Data extracted from a collection

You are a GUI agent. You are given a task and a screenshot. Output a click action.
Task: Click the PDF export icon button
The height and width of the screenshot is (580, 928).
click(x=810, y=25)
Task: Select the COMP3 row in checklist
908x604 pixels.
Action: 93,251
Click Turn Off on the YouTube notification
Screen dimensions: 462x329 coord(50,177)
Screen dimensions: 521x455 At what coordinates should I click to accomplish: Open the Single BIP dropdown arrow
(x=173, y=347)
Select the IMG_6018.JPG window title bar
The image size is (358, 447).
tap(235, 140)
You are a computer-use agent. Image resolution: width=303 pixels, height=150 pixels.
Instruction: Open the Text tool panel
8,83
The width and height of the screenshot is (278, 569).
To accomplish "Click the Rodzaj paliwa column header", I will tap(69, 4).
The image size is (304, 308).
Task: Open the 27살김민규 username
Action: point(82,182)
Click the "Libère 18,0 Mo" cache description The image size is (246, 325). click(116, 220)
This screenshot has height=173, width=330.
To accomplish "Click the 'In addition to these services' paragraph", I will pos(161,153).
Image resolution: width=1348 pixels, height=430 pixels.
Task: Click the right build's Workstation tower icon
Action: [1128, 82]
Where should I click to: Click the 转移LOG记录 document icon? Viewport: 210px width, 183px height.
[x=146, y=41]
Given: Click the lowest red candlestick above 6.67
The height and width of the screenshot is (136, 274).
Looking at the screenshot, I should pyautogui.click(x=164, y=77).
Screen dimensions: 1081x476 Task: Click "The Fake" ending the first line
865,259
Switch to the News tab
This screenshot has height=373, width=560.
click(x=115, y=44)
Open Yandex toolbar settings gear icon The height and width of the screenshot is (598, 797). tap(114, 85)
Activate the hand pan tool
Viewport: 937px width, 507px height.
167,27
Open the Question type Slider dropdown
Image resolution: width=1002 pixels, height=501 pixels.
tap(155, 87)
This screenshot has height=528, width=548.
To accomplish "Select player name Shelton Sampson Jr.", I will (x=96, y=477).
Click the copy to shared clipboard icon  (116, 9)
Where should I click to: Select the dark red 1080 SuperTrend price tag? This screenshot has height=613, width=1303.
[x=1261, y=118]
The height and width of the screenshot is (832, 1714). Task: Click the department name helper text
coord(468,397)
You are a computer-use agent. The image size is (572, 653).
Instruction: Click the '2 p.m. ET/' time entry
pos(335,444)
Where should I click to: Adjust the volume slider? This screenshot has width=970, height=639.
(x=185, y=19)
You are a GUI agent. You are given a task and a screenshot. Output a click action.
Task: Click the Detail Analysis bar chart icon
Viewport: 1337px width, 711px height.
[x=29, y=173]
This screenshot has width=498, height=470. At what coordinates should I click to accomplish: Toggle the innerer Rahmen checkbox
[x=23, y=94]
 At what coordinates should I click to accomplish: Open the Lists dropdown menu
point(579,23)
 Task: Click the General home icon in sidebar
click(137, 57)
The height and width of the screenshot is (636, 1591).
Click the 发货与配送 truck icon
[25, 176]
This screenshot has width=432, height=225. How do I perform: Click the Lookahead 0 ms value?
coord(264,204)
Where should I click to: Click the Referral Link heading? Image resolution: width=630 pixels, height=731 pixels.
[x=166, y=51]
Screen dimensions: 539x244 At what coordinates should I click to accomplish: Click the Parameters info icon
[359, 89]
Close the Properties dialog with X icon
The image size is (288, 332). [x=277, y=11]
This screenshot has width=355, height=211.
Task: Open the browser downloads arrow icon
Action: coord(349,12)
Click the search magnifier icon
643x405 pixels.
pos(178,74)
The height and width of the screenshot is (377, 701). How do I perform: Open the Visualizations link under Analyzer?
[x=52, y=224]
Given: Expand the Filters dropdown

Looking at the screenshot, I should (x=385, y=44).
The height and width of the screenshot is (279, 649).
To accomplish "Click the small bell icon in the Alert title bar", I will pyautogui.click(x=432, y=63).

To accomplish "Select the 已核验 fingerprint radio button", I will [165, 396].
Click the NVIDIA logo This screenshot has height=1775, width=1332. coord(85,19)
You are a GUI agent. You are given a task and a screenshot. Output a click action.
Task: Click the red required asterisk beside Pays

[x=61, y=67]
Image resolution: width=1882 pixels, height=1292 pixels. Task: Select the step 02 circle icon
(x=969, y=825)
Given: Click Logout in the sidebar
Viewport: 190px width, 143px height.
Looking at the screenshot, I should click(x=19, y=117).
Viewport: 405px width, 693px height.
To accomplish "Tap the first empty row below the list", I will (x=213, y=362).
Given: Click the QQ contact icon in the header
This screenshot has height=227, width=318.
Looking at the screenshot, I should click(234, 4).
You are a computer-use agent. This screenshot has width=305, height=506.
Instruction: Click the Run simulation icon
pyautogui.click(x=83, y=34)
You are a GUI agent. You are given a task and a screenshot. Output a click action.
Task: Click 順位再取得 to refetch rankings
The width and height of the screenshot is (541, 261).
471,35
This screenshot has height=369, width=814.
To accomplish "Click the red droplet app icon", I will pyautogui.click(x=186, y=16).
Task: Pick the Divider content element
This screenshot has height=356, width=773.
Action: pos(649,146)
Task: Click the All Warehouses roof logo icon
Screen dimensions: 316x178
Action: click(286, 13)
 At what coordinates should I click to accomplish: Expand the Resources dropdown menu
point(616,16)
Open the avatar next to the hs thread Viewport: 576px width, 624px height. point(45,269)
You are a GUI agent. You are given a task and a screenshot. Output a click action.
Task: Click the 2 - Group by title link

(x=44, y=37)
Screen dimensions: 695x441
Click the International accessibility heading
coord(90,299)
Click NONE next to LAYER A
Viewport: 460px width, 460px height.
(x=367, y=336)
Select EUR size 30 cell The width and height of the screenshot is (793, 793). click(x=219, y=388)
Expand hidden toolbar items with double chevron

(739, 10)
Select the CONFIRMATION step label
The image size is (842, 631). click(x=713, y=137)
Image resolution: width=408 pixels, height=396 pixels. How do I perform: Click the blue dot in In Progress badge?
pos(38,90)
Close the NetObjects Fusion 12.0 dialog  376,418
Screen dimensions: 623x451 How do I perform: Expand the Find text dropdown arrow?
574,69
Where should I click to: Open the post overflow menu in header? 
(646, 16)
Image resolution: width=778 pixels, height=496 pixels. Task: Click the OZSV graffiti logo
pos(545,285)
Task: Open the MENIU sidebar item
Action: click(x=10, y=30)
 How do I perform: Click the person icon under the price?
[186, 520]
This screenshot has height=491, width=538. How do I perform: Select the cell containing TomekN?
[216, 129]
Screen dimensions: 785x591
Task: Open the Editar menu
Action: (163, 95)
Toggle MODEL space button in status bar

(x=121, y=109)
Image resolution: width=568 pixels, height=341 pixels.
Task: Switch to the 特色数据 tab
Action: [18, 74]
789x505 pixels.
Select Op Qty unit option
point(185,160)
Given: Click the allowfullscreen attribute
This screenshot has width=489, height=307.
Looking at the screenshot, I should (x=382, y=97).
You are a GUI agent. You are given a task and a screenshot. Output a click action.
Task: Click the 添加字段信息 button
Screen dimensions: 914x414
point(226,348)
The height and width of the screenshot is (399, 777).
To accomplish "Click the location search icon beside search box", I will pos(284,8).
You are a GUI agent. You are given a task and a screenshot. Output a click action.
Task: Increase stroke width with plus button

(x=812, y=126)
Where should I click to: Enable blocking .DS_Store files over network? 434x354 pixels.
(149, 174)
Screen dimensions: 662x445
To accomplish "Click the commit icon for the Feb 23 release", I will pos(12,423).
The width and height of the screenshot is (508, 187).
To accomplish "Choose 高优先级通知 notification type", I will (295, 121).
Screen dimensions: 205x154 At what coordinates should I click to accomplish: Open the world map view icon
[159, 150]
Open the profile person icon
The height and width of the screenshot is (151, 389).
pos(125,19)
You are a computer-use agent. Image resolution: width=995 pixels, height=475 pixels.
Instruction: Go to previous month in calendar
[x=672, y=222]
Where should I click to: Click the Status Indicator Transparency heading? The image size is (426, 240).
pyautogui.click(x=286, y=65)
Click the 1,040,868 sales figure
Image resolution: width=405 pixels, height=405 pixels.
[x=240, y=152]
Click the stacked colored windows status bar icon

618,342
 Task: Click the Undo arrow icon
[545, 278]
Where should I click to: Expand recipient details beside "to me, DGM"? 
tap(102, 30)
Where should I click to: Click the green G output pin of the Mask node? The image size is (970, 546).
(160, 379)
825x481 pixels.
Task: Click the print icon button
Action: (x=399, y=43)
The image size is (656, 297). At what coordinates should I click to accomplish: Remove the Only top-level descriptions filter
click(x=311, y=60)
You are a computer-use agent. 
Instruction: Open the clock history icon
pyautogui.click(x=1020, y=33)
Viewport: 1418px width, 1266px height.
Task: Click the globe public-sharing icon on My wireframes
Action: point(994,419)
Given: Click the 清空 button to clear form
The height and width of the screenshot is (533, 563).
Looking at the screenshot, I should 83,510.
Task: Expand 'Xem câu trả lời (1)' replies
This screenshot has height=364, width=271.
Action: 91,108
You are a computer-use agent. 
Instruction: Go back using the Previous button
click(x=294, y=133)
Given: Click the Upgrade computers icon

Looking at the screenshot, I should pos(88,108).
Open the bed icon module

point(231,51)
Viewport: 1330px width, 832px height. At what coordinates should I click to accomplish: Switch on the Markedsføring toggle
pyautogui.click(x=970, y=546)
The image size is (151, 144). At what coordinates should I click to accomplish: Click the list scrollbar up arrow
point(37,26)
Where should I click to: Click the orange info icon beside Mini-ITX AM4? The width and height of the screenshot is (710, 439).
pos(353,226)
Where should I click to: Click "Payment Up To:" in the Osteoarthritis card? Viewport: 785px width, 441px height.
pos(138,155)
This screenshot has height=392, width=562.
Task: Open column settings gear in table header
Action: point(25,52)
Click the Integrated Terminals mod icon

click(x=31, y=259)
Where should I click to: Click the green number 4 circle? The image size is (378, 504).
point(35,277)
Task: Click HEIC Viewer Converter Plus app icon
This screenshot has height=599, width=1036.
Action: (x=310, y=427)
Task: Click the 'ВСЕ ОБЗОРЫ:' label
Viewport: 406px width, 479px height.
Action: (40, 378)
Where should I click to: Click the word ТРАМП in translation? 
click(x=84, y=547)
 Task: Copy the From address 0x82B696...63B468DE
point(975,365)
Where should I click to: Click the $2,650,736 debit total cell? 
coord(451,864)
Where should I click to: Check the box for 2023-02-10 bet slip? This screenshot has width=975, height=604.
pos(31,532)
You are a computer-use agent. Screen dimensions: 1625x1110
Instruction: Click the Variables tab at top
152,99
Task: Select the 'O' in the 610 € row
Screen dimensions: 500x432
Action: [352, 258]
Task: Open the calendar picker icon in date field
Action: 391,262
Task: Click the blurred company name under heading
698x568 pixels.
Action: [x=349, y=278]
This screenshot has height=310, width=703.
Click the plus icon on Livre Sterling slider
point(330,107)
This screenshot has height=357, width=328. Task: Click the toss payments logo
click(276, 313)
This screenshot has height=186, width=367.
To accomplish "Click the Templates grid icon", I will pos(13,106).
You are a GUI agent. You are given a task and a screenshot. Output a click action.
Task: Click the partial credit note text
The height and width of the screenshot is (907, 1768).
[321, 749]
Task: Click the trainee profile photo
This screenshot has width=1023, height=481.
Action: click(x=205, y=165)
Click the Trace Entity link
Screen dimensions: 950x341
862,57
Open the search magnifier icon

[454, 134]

▶ _WHAT TO WORK ON_
Nothing but the lines from the one with "Where should I click to: Check" through the end of the data above should be reproduced, each exactly, both ends included.

▶ _RESULT FOR THIS TASK_
Where should I click to: Check the box for 2023-02-10 bet slip? This screenshot has width=975, height=604.
pos(31,532)
You are a computer-use agent. Screen dimensions: 1625x1110
Instruction: Click the Variables tab at top
152,99
Task: Select the 'O' in the 610 € row
Screen dimensions: 500x432
Action: [352, 258]
Task: Open the calendar picker icon in date field
Action: 391,262
Task: Click the blurred company name under heading
698x568 pixels.
Action: [x=349, y=278]
This screenshot has height=310, width=703.
Click the plus icon on Livre Sterling slider
point(330,107)
This screenshot has height=357, width=328. Task: Click the toss payments logo
click(276, 313)
This screenshot has height=186, width=367.
To accomplish "Click the Templates grid icon", I will pos(13,106).
You are a GUI agent. You are given a task and a screenshot. Output a click action.
Task: Click the partial credit note text
The height and width of the screenshot is (907, 1768).
[321, 749]
Task: Click the trainee profile photo
This screenshot has width=1023, height=481.
Action: click(x=205, y=165)
Click the Trace Entity link
Screen dimensions: 950x341
862,57
Open the search magnifier icon

[454, 134]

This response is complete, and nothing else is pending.